Leaving out all pictures, transcribe exactly the lines between the line with "Given: Click the orange percent legend icon" and the last line of the records below, both included.

(Beginning of Data supplied)

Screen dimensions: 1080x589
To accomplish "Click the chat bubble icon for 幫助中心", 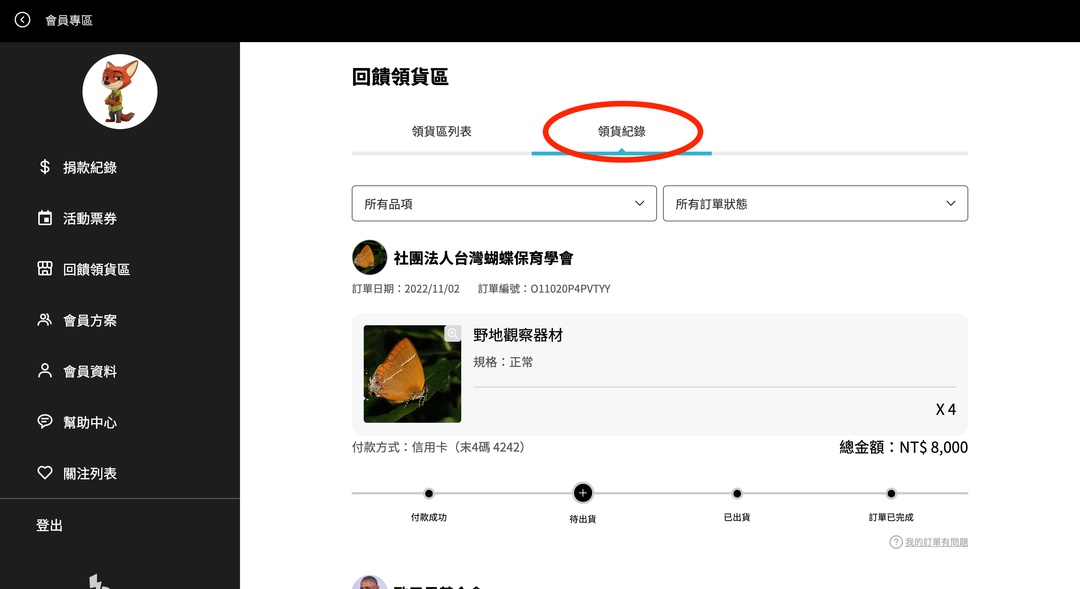I will click(x=45, y=422).
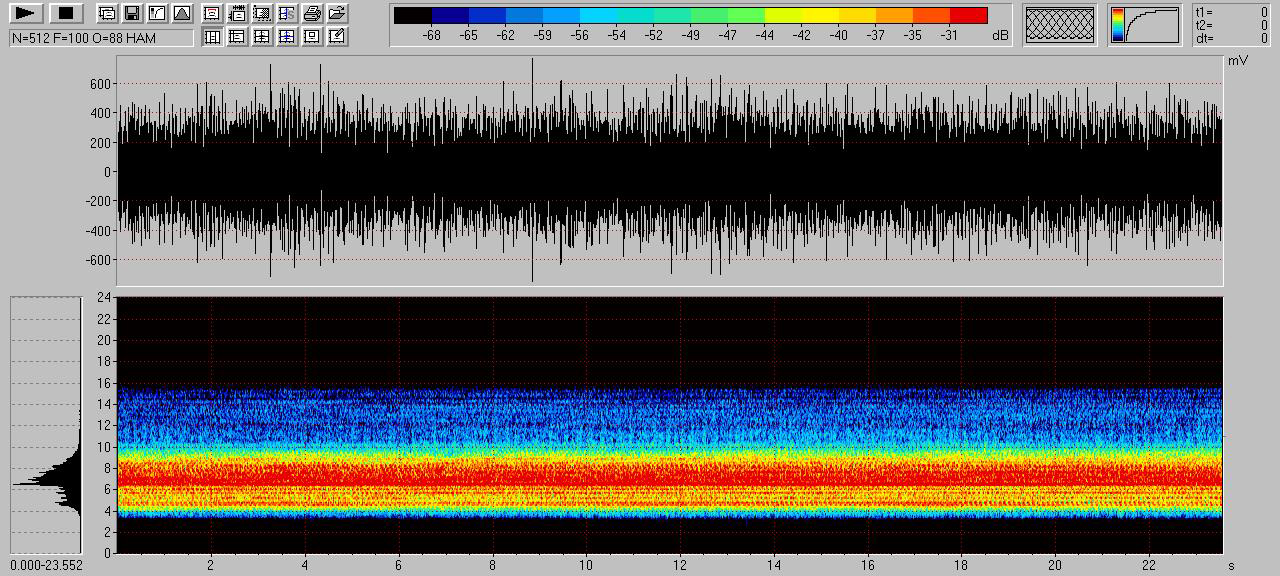Open the crosshatch window overlap display panel

[1060, 25]
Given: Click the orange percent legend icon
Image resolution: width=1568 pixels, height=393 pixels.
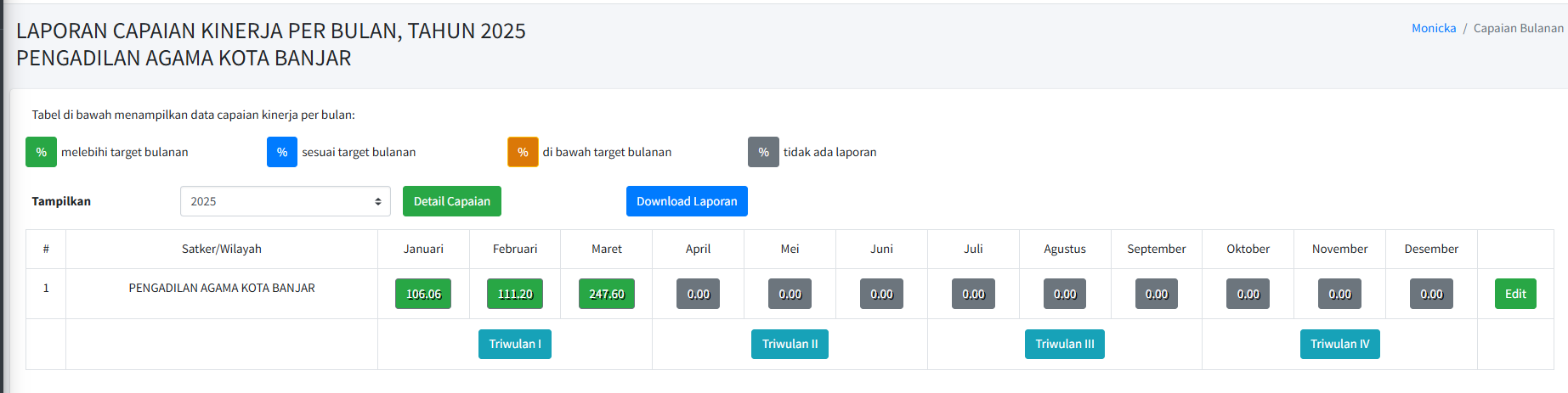Looking at the screenshot, I should (x=523, y=152).
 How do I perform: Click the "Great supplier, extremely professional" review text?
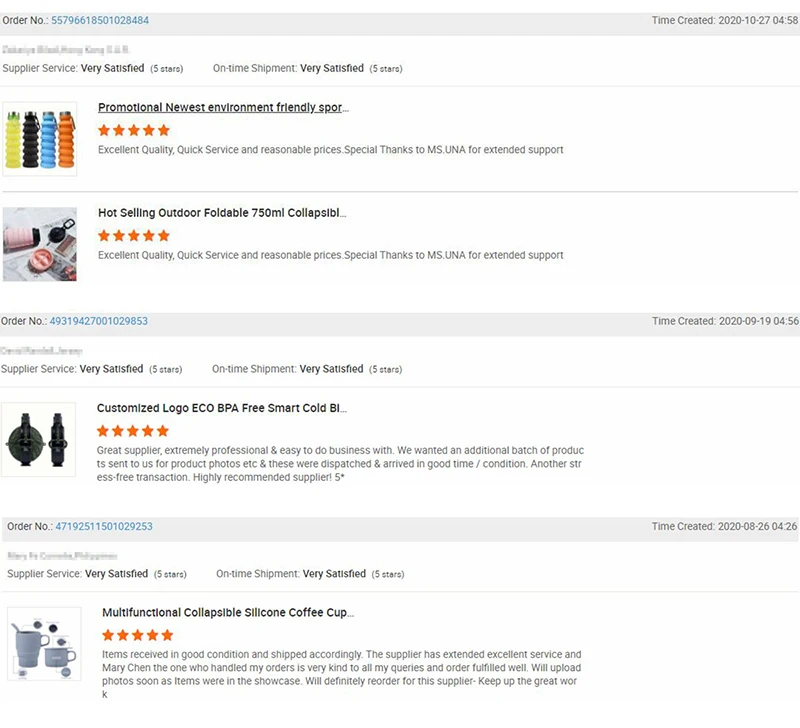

(End of Data supplied)

| Answer section |
Given: Click the orange percent legend icon
Image resolution: width=1568 pixels, height=393 pixels.
Looking at the screenshot, I should (x=523, y=152).
 How do I perform: Click the "Great supplier, extremely professional" review text?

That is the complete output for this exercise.